The course of dealings thus described does not support the appeal court’s finding that the length and commencement of the guarantee period were "negotiated".

a) "Negotiate" means more than "treat" (Verhandeln) (references omitted). So it does not suffice for a finding that the contract or individual clauses were "negotiated" that the form put forward is known to the negotiating partner and does not meet with objections, or that the content is merely explained or discussed and corresponds with the wishes of the partner (references omitted).

b) It is only possible to speak of "negotiation" when the user first seriously puts “on the table” the core content which is contrary to statute law in his general conditions of contract ie the provisions which amend or supplement the substantial content of the statutory regime, and gives the negotiating partner freedom of formulation for protection of his own interests, with at least a real possibility of influencing the shaping of the content of the contractual conditions (references omitted). He must therefore clearly and seriously declare himself prepared to make the desired amendment to the individual clauses. As a rule, such preparedness also leaves its mark in identifiable amendments to the preformulated text. In special circumstances a contract can however be rated as the result of a “negotiation” even if in the end, after thorough discussion, it stays in the form of the original draft (references omitted).
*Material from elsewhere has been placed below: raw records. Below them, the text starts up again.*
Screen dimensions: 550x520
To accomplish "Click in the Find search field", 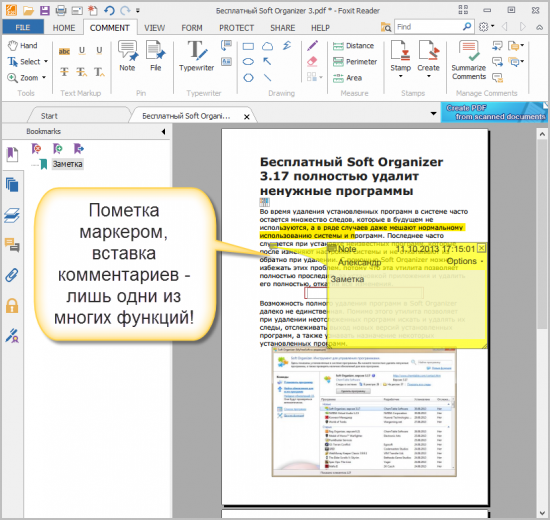I will point(428,27).
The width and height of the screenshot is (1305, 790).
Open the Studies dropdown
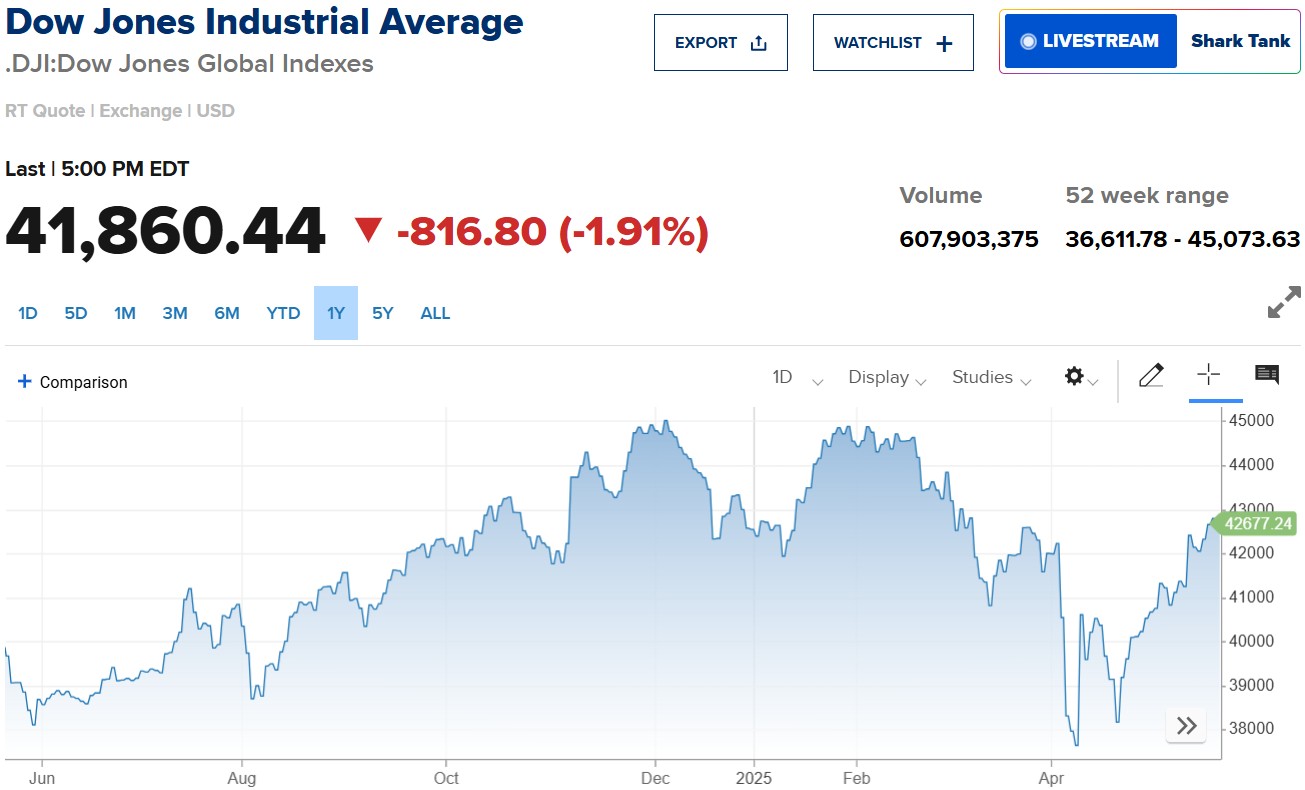991,378
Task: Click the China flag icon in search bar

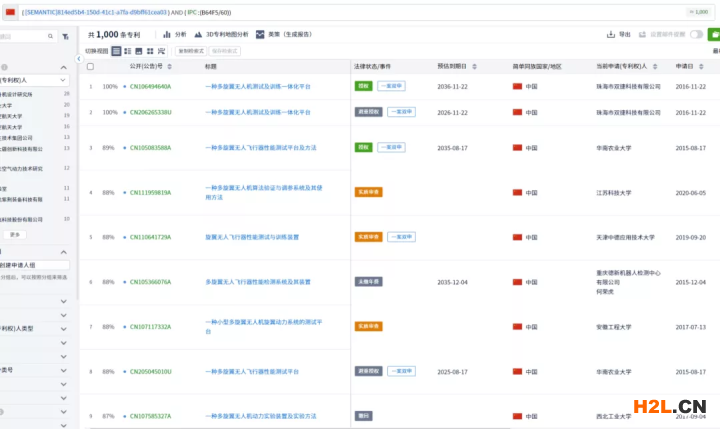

c) Neither the defendants’ submissions nor the description of the course of dealings by the user's contracting partner give any ground for thinking that the defendants here would have been seriously prepared to amend the pre-formulated contractual conditions at the wish of the negotiating partner. The civil engineer A appearing for F and the future clients’ association has neither requested nor secured any amendment to the text as preformulated with the gaps already filled in, in spite of exhaustive discussion. Instead, he has agreed to all the contractual conditions. His unsuccessful attempt to bring the fee down did not concern the preformulated contractual conditions. It is true that he had "in mind" at first get a five-year guarantee period accepted. But he abandoned this of his own accord when he had discovered – and this can only have happened from his firm - that the developer R associated with F was only to provide a guarantee for two years, which he apparently saw as irreconcilable. Nothing in his description of the dealings suggests that the two year period provided for by the defendants for their liability had seriously been put “on the table” by them. A has only given evidence about his own considerations which caused him to accept the two year period required by the defendants. For this, he could not even get a reduction of the remuneration accepted, even though this was at that time inherently possible. Thus it can in any event be deduced from his representation of the results of the dealings that he gave way to a supposedly better insight and thereby submitted to the contractual conditions.